Inter Press Service, December 01, 2009
With one week left before the start of the United Nations climate change summit in Copenhagen, there is still no reliable word as to whether Indian Prime Minister Manmohan Singh will attend, or whether or how much the South Asian state will commit itself to emission cuts.

Pressure has been building up on Singh to attend after Chinese Prime Minister Wen Jiabao and United States President Barack Obama announced commitments to reduce emissions and also make it to the Copenhagen negotiations to control emissions of carbon dioxide and other gases causing global warming.

The negotiations, which start on Dec. 7, will end with a meeting of heads of state on Dec. 18. At least 90 world leaders are expected to attend the conference, though not necessarily the summit. Obama will stop at Copenhagen on Dec. 9 on his way to Stockholm to receive his Nobel Peace prize.

On Thursday China announced willingness to bring down its energy intensity by 40 to 45 percent from 2005 levels over the next decade soon after the U.S. made an offer of reducing its emissions by 17 percent below the 2005 levels by 2020.

“Now the pressure is even from the advanced developing countries on us to declare targets on emissions, which are not legally binding,” said India’s environment minister Jairam Ramesh before embarking on a trip to Beijing on Nov. 27 for a meeting with representatives from Brazil and South Africa, considered “critical emerging countries”.

At the Chinese capital Ramesh suggested that India might be willing to consider reducing its carbon intensity by 20 to 25 percent. Ramesh’s offer made at a conference in Beijing drew howls of protest from activists and opposition leaders in India.

“The Environment Minister should make his stand clear on the issue of climate change. He says something here and something else in China,” said Ravi Shankar Prasad, spokesman for the opposition Bharatiya Janata Party. “India should continue to follow the policy of voluntary emission cuts. It should not change its stand under international pressure.”

“China’s offer to cut emission per unit of GDP [gross domestic products] by 40 to 45 percent over 2005 levels by 2020 should not be a reason for India to follow suit,” said Siddhartha Mitra, climate scientist with the Consumer Unity and Trusts Society, a powerful Jaipur-based lobby. “To begin with, the Chinese operate at a much higher level of energy intensity than India and has a higher growth rate,” Mitra told IPS.

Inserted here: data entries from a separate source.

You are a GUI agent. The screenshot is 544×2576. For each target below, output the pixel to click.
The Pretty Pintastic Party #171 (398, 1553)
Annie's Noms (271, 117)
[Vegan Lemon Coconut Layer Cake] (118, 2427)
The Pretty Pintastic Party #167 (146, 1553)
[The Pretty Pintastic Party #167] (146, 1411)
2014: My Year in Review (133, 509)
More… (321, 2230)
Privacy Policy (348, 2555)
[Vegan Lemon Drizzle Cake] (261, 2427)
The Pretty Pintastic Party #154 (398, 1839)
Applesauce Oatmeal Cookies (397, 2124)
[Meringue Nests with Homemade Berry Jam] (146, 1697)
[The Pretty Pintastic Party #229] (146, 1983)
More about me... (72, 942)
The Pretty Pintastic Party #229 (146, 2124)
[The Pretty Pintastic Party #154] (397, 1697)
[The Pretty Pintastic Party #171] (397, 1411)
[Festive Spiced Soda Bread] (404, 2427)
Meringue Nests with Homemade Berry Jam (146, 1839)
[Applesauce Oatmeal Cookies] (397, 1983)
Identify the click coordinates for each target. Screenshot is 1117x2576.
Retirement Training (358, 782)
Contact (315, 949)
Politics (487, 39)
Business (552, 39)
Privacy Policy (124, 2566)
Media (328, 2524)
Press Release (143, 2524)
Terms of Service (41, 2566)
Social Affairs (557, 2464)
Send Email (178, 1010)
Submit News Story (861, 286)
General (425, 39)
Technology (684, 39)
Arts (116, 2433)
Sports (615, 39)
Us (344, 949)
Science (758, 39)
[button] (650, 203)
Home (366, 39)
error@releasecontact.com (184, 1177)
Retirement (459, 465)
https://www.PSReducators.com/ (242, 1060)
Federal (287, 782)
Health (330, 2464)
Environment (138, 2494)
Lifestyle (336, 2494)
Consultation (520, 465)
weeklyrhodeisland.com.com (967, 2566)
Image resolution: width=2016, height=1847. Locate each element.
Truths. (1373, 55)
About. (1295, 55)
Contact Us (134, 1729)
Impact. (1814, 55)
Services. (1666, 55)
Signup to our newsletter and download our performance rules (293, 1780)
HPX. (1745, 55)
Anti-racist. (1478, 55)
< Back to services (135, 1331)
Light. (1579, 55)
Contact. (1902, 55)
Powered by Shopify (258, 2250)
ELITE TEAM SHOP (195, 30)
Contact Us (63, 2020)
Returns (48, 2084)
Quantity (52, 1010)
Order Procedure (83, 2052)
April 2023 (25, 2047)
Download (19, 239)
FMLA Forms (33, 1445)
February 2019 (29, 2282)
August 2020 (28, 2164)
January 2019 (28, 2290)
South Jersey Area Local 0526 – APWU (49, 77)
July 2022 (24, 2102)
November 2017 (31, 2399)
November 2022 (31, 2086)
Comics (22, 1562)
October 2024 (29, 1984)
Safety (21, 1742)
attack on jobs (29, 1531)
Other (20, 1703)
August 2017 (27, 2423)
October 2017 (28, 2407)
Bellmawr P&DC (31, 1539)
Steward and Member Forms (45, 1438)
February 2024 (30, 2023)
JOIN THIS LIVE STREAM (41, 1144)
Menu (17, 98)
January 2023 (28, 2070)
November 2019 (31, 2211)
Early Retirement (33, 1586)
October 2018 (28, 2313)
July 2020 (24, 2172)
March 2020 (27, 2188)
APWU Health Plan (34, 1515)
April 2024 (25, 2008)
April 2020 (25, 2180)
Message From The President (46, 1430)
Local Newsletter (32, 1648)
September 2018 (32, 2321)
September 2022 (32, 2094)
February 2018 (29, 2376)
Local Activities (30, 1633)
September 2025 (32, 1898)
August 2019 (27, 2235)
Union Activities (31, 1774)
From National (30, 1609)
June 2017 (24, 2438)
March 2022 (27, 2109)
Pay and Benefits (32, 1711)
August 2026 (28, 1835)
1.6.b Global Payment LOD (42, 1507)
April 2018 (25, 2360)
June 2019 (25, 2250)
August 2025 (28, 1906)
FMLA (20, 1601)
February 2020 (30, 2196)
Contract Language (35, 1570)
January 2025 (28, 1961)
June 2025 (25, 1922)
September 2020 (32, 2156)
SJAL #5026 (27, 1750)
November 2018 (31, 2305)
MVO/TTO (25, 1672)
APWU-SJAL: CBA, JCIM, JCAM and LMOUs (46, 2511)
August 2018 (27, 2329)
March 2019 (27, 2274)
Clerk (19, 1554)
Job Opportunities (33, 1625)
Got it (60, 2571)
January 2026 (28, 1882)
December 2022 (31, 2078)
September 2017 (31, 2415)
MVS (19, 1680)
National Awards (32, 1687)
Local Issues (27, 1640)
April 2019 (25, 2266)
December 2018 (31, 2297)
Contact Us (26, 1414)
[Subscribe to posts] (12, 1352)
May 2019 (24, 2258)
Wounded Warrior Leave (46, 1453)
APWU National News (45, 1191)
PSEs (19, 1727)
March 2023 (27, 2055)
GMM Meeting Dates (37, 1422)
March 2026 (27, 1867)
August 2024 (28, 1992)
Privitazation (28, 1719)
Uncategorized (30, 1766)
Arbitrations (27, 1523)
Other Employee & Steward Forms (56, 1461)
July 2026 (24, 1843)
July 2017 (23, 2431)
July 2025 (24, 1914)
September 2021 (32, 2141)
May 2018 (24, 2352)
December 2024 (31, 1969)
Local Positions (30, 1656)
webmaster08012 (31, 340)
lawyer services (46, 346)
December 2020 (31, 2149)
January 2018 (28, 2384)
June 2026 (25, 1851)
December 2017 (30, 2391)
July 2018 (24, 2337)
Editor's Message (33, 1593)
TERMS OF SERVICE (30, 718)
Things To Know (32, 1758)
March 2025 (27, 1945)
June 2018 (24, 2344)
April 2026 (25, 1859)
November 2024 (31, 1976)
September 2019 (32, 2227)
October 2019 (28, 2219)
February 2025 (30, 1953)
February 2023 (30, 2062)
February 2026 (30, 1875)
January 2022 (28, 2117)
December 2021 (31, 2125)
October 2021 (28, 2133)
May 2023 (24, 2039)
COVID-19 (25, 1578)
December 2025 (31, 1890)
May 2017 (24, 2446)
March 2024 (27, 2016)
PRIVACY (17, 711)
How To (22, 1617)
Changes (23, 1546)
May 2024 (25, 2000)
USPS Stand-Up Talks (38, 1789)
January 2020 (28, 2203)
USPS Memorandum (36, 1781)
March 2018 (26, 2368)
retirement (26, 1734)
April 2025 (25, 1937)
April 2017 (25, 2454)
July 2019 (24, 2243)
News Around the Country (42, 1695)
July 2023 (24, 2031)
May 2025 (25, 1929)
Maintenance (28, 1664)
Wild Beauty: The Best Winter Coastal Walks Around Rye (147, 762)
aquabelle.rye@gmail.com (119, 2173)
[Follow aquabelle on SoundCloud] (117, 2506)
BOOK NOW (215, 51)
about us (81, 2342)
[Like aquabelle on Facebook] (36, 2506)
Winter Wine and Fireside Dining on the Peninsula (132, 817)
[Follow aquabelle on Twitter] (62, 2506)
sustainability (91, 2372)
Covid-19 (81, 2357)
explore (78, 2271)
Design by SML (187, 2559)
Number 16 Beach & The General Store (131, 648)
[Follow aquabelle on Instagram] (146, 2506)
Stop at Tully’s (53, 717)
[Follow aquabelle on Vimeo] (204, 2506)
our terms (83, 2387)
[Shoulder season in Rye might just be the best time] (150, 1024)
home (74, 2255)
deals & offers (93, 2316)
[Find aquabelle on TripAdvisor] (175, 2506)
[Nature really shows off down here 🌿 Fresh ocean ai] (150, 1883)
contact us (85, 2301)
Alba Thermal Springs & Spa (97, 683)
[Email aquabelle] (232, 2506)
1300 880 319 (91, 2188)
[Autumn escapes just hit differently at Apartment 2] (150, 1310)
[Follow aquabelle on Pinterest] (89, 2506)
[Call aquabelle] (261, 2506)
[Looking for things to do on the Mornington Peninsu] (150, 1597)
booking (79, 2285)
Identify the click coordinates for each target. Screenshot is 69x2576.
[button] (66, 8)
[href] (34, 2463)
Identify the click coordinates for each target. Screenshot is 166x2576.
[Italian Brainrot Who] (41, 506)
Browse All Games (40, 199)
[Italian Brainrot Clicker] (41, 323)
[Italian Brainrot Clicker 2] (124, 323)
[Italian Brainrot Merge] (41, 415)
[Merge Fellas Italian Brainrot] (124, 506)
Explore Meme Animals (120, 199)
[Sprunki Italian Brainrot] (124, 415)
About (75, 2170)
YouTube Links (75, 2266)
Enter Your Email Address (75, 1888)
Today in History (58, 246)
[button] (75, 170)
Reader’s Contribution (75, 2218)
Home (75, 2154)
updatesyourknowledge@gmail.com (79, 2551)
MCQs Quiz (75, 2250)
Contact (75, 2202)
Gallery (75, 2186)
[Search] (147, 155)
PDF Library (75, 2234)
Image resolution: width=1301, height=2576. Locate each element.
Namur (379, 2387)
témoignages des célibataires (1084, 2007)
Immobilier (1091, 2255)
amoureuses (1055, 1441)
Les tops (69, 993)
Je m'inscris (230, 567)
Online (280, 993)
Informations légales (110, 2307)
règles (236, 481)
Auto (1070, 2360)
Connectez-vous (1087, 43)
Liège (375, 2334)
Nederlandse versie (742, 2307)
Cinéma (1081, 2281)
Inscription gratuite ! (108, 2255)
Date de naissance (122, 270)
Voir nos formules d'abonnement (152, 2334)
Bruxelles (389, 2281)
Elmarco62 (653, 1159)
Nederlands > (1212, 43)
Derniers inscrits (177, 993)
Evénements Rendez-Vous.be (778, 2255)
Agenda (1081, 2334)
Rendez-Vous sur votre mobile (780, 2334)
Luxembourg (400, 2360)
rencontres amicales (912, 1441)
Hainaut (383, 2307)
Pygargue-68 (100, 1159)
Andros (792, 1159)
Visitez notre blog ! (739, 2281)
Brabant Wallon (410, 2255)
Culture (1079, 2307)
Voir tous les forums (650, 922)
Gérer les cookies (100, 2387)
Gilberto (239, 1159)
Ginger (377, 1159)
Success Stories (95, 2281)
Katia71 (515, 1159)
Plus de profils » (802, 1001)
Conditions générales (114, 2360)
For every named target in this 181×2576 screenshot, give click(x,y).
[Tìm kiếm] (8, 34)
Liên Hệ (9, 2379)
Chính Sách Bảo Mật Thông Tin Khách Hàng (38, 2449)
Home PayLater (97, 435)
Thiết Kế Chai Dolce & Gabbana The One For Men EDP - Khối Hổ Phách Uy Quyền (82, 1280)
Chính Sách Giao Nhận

The Chinese GDP growth rate tops India’s by two percent per annum—10 percent versus eight percent approximately over the last five years. If these trends were to continue in the next 11 years, Indian GDP would increase by 133 percent and China’s by 185 percent over 2009 levels.

China also has far higher energy intensity levels than India because of its massive manufacturing industries while India’s economy is more dependent on the services sector, Mitra said.

Indian ranks fifth in emission intensity rankings, with 1.8 tonnes of emissions per thousand dollars of GDP compared to China’s 2.85 tonnes, Mitra said, adding that India was also at a different stage of development compared to China and needed to catch up on building basic infrastructure like roads and power plants.

Mitra said there was an element of perfidy in China’s having agreed to develop a joint stance with India at Copenhagen only to make a sudden turnaround to make a unilateral announcement.

On Oct. 21 China and India announced a joint plan to cut emissions, suggesting plans for an alternative climate treaty to what the developed economies wanted them to commit to at Copenhagen. They emphasised that the “United Nations Framework Convention on Climate Change and its Kyoto Protocol are the most appropriate framework for addressing climate change.”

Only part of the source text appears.